Two days before Christmas and twelve years to the day he had asked me to marry him, I sat across a table from my husband with my future aching thick in my throat. It was time to give words to the tension that had been palpable between us for months, maybe years. I didn't believe that it was a mere coincidence that this was the day I was also going to ask him for a divorce. It was a tragic full circle moment and I felt acutely aware of our beginning and ending. I was trying to make it through the holidays before saying a word like DIVORCE. After all, Christmastime isn't the time for marriages to end right?

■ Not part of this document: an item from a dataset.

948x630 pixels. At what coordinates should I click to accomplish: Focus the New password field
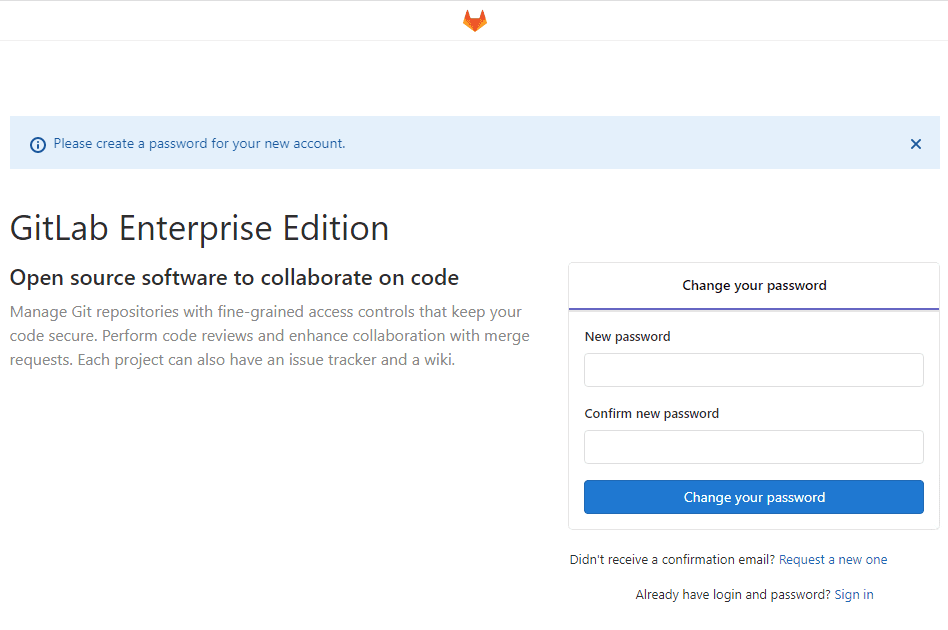click(754, 370)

The illusion of what wasn't there between us anymore felt like death to my soul and I couldn't go on any longer without speaking my truth.

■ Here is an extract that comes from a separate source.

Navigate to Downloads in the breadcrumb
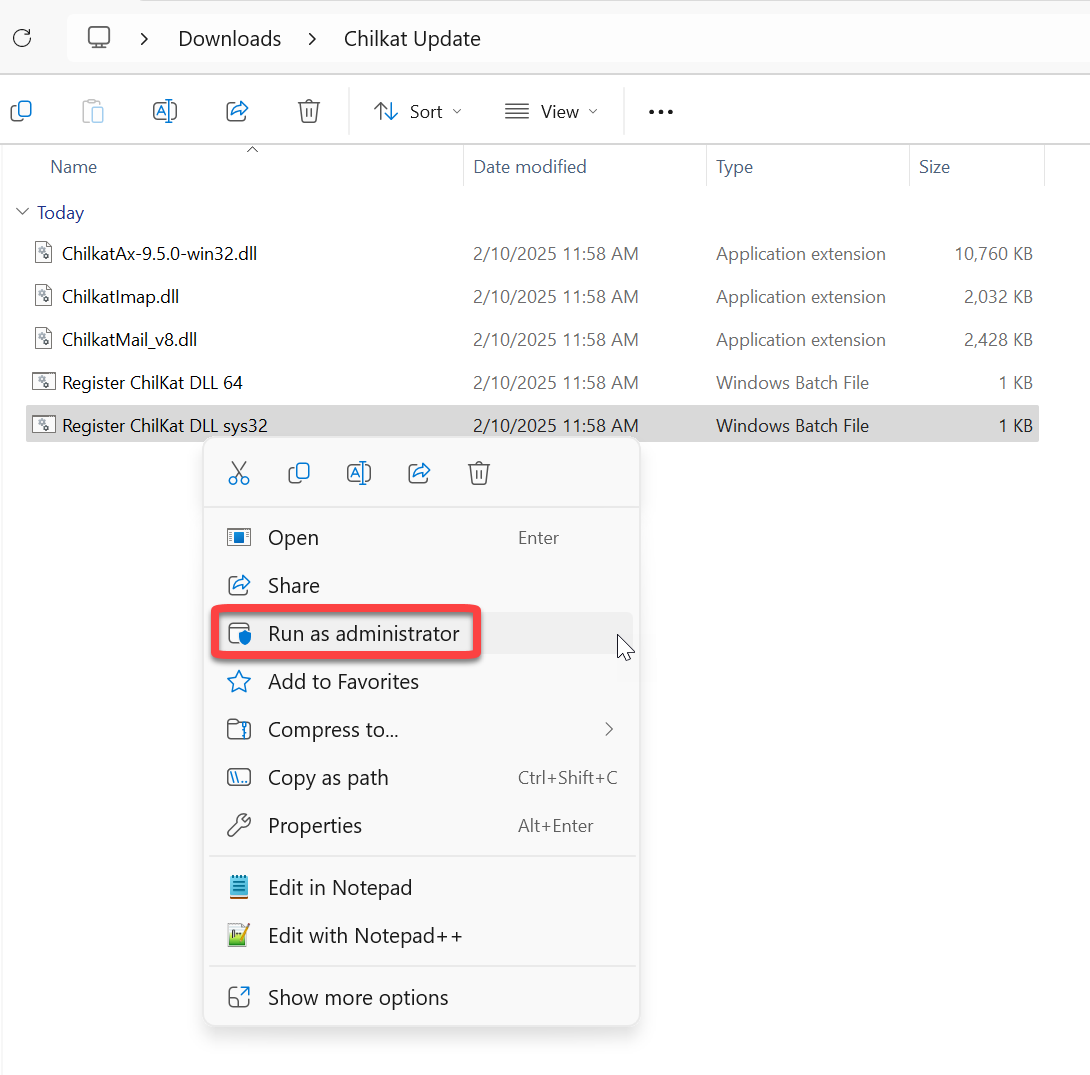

The words came easily and without tears. I reached deep for them because I felt guilty that I didn't have any to cry. I had given him thousands of them over the years, most of which fell to the ground lonely and lost. He cried more than I expected him to. He wailed and sobbed and I had only ever heard him cry like that one other time when we had to give our dog away a few years back. I wasn't sure what to do or say. Sorry didn't feel appropriate and I knew I couldn't fix whatever he was feeling. He could tell I was firm and settled in my decision; that I was already gone and had been for a while. He walked away from the table that night visibly rejected and wounded. My emotions were all running one in to the other - relief and hope. Deep sorrow and heartache, especially for all I knew I would cause.

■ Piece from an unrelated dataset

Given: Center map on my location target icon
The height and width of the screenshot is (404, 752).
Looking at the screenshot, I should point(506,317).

We went separate ways that night. My phone started blowing up with text messages and phone calls from concerned friends he had already spoken to, shocked by the news. It wasn't the time to talk or answer questions. Desperate to feel something else that night, I put the conversation and my marriage on an emotional shelf to be looked at later.
I walked into a bar without my diamonds sparkling on my left ring finger. I drank until I was warm and head fuzzy, and until someone elses's lips had touched my own. And it was sad.